Wałęsa pytany, czy nie odnosi wrażenia, że Jarosław Kaczyński chce go "wygumkować" z historii, odpowiedział: "to jest nieprawdopodobne, to jest niemożliwe, to jest śmieszne, to jest głupie jak sam Kaczyński".
- Trzeba go (Jarosława Kaczyńskiego - red.) naprawdę zlekceważyć, to jest niepoważny człowiek. I prędzej czy później, kiedy demagogia, populizm, rozdawanie przestanie działać, to nie chciałbym być w jego sytuacji i mieć jego życiorysu - komentował były prezydent. - On zapłaci wysoką cenę za Smoleńsk i za wiele innych rzeczy, za niszczenie polskiego dorobku, za kłócenie Polski ze wszystkimi sąsiadami i innymi państwami. W związku z tym rachunek będzie naprawdę wielki i on chyba sobie zdaje wreszcie sprawę, że będzie go musiał zapłacić - dodał.
O Smoleńsku i Tusku
Były prezydent mówił także o katastrofie smoleńskiej.
- Kaczyński ma największą odpowiedzialność wynikającą z tego nieszczęścia - powiedział Wałęsa. Jak dodał, w jego opinii prezes PiS podjął decyzję, by wizytą Lecha Kaczyńskiego w Katyniu rozpocząć kampanię prezydencką i katastrofa smoleńska była tego następstwem. - Zapłacił cenę za głupi pomysł, za głupie rozpoczęcie w Katyniu kampanii wyborczej. I przy okazji zgubił tylu ludzi - ocenił.
Lech Wałęsa odniósł się również do słów prezesa PiS, który w wywiadzie powiedział, że Donald Tusk nie powinien pełnić nadal funkcji przewodniczącego Rady Europejskiej.
- To jest ta sama sprawa, co ze mną, bo próbują "zrobić" Tuska - ocenił Wałęsa. Jak mówił, nie jest mu szkoda Tuska, bo apelował do niego, żeby rozliczyć PiS z poprzednich rządów, ale PO tego nie zrobiła.
Dopytywany, czy wierzy w to, że Tusk może trafić do więzienia, odpowiedział: - Obawiam się, że to Kaczyński będzie w więzieniu za krzywdy, które Polsce wyrządził.
Wałęsa: będzie bunt
Wałęsa uważa, że prezes PiS poniesie konsekwencje swoich decyzji.
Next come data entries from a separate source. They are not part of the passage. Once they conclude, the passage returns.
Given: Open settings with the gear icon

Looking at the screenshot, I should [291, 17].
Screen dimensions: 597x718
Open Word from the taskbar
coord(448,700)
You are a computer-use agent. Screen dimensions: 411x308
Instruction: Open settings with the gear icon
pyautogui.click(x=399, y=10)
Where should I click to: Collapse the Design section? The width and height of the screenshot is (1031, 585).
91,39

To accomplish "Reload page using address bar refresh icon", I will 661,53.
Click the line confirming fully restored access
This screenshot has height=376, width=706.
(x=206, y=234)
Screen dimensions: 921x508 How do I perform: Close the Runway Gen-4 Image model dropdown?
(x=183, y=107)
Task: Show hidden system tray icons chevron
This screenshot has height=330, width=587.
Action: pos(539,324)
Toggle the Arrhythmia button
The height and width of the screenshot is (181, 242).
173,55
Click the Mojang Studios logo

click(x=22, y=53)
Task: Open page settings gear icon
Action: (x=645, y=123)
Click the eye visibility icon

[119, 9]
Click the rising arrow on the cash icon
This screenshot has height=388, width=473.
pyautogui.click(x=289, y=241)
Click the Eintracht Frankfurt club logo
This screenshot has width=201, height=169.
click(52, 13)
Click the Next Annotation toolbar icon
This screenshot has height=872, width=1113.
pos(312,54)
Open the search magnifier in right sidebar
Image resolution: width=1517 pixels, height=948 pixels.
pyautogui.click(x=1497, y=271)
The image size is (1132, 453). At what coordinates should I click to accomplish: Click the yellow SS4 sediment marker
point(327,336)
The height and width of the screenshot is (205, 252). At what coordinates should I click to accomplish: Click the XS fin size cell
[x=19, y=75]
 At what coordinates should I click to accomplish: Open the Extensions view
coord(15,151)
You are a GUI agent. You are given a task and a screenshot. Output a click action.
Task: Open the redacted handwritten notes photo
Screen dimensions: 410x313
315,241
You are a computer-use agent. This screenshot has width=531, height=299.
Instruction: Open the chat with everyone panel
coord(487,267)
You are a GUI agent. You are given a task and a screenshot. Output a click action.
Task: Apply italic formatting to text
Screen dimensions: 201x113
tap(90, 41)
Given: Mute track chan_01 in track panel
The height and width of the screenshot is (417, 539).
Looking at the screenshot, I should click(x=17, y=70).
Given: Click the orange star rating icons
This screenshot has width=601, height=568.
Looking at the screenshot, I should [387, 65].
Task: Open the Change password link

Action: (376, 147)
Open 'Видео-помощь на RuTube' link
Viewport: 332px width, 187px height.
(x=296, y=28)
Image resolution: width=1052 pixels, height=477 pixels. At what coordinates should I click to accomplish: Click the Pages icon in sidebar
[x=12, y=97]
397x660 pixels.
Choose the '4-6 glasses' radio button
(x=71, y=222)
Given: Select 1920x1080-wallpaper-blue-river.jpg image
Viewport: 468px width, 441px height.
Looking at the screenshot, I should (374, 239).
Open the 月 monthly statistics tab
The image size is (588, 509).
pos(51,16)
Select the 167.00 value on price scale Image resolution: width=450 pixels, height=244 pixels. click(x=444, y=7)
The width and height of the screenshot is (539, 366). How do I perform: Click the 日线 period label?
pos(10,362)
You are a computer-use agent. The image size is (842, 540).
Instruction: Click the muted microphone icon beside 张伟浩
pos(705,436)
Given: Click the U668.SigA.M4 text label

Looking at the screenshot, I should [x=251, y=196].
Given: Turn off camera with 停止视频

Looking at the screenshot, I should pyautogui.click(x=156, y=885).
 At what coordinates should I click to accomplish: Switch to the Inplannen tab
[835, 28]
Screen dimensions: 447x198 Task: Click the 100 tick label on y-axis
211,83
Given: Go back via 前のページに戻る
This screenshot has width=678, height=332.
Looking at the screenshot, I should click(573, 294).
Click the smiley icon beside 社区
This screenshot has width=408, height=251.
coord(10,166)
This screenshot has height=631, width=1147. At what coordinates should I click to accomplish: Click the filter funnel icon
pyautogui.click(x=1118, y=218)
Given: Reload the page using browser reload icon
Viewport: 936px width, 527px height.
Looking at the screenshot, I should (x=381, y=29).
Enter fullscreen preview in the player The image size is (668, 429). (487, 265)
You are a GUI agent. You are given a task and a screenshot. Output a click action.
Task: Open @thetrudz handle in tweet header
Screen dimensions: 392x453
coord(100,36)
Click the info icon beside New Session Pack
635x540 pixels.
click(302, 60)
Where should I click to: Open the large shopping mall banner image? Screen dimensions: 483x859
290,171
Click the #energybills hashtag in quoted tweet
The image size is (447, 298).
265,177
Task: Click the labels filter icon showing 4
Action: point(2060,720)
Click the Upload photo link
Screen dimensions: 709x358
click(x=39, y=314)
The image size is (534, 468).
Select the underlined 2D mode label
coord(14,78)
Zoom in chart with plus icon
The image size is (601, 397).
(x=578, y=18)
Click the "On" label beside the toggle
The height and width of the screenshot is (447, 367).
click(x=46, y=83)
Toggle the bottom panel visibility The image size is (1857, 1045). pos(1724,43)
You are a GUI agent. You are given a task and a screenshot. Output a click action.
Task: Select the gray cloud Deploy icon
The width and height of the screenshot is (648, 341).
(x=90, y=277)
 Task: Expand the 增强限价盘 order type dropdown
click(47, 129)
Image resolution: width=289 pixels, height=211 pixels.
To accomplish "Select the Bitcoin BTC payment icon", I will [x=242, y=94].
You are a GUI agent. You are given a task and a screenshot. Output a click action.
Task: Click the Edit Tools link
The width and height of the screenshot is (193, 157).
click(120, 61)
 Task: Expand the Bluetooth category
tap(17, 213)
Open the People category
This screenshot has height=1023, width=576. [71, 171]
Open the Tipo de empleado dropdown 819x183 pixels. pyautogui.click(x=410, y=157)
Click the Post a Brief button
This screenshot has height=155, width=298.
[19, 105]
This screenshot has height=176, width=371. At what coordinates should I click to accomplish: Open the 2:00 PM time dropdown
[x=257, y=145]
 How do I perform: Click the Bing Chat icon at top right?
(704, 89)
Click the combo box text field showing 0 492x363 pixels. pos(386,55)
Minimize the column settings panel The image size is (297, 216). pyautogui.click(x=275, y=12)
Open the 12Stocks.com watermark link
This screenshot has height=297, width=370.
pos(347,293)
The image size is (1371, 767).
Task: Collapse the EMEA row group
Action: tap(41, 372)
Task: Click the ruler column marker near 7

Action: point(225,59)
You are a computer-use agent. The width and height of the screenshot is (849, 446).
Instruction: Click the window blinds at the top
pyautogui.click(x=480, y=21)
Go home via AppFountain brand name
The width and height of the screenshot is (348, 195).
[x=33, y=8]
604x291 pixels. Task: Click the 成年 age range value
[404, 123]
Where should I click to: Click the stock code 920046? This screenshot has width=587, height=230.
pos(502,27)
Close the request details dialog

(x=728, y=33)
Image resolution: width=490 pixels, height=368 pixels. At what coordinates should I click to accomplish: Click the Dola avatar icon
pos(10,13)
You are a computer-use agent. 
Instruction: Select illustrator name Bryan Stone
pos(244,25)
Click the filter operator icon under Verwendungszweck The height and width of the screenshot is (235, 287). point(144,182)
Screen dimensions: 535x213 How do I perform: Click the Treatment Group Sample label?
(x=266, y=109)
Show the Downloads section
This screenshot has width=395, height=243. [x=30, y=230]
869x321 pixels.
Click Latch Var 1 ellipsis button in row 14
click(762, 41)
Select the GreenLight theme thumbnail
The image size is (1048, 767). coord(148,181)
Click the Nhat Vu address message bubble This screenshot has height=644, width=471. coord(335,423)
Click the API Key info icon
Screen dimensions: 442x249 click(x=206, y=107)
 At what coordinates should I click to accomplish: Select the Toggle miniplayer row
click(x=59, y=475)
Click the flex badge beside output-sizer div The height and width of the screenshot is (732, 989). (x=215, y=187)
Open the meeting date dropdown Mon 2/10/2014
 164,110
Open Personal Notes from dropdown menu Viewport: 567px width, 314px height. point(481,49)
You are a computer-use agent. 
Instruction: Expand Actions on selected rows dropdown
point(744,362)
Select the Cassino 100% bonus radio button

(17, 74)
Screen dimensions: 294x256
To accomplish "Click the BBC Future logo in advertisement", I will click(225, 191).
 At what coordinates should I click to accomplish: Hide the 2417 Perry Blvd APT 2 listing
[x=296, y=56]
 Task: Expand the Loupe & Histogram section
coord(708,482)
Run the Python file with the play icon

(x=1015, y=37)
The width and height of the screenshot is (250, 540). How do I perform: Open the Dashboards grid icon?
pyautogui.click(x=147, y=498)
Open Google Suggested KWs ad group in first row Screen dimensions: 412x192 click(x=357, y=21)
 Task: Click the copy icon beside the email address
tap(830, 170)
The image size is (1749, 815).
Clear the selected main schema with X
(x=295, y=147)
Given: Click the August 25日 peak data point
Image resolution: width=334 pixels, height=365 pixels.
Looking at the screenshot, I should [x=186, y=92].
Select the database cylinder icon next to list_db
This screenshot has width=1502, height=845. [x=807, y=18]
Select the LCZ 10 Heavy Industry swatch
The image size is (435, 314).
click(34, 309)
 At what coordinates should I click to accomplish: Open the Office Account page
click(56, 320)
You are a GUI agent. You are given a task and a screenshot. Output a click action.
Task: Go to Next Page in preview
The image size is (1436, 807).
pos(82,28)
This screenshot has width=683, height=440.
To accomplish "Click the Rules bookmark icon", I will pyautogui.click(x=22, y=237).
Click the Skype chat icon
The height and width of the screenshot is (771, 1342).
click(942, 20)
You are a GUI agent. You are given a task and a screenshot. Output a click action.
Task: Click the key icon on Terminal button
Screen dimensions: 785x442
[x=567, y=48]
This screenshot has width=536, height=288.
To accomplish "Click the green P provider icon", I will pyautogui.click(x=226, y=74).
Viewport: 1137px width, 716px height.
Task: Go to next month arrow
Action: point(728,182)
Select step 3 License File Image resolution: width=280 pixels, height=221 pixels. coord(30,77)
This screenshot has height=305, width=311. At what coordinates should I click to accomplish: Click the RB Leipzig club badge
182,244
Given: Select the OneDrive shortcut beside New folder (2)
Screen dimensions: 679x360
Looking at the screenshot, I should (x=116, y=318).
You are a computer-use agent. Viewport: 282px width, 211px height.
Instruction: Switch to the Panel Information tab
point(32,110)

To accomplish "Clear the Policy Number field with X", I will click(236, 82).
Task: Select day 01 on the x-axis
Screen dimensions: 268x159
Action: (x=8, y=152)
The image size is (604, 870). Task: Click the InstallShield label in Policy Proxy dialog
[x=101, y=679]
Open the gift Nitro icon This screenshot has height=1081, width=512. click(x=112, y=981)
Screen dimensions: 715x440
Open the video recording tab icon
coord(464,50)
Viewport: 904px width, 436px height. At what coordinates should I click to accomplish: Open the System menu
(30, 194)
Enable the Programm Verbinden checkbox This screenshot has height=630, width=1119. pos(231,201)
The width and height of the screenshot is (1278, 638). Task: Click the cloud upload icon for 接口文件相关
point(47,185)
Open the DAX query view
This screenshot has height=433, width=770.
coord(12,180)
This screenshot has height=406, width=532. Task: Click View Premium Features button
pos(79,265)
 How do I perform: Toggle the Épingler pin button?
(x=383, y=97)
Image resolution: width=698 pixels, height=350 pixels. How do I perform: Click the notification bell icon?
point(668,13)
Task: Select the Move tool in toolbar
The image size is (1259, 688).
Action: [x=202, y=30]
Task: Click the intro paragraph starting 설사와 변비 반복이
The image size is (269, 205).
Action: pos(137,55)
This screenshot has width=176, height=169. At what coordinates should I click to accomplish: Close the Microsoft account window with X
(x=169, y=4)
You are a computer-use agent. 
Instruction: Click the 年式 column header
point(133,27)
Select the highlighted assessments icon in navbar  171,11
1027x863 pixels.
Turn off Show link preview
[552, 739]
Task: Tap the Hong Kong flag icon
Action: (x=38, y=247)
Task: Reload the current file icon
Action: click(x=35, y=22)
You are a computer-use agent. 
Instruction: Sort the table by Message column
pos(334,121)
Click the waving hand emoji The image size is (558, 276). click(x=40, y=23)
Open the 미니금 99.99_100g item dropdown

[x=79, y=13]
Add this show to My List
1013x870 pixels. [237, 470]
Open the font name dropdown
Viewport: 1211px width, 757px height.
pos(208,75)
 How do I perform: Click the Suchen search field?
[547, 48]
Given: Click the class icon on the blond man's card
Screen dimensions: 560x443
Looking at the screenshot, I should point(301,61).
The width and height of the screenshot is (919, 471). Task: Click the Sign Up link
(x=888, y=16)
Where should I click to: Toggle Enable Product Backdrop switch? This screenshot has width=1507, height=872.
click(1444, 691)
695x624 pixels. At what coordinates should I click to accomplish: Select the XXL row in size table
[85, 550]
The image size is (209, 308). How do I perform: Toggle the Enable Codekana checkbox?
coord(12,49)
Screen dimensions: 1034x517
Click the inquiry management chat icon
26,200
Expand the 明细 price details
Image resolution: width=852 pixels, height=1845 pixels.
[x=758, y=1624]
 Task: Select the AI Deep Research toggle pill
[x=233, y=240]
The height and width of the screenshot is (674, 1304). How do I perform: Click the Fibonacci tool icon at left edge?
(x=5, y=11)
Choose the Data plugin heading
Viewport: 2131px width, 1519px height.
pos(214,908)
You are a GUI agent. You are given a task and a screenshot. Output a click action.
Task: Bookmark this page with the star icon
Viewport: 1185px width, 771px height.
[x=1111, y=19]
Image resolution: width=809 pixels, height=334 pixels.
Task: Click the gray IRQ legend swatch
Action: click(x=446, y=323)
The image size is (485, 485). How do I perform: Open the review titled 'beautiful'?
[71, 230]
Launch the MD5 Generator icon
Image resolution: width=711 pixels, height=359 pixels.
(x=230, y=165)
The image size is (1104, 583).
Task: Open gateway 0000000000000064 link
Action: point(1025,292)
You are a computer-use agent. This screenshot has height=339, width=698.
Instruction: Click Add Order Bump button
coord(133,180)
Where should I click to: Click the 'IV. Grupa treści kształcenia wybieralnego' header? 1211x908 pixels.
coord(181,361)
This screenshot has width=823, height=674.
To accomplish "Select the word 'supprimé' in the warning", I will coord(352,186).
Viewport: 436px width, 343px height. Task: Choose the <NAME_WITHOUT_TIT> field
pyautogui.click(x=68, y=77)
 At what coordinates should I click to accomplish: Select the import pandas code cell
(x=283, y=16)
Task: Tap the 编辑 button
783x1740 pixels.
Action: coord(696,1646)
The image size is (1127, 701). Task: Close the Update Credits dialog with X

- Ludzie zorientują się, że dostali 500, a stracili 1500. Wtedy będzie ruch, żeby Kaczyński stawił się w odpowiednie miejsce za niszczenie polskiego dorobku - powiedział. Na uwagę, że Kaczyński formalnie jest tylko posłem i prezesem PiS i władzę sprawuje prezydent Andrzej Duda i premier Beata Szydło, Wałęsa odpowiedział: - Oni będą w podobnych pomieszczeniach w swoim czasie, jak Polska się zorientuje, jak niszczą nasz dorobek.
Dodał, że społeczeństwo zbuntuje się, jeśli władza nadal będzie łamać prawo.
- Jeśli będą się upierać przy złym prawie, a mówią, że prawo trzeba zmieniać, no to wtedy potrzebne jest mi dwa miliony, które pomogą mi ich katapultować. I do tego dojdzie, dawno o tym mówiłem i ostrzegałem - powiedział. - Wcześniej będę poprosił o referendum, o podporządkowanie się suwerenowi. Jeśli nie będzie takiej zgody, pomogę im katapultować się - podkreślił.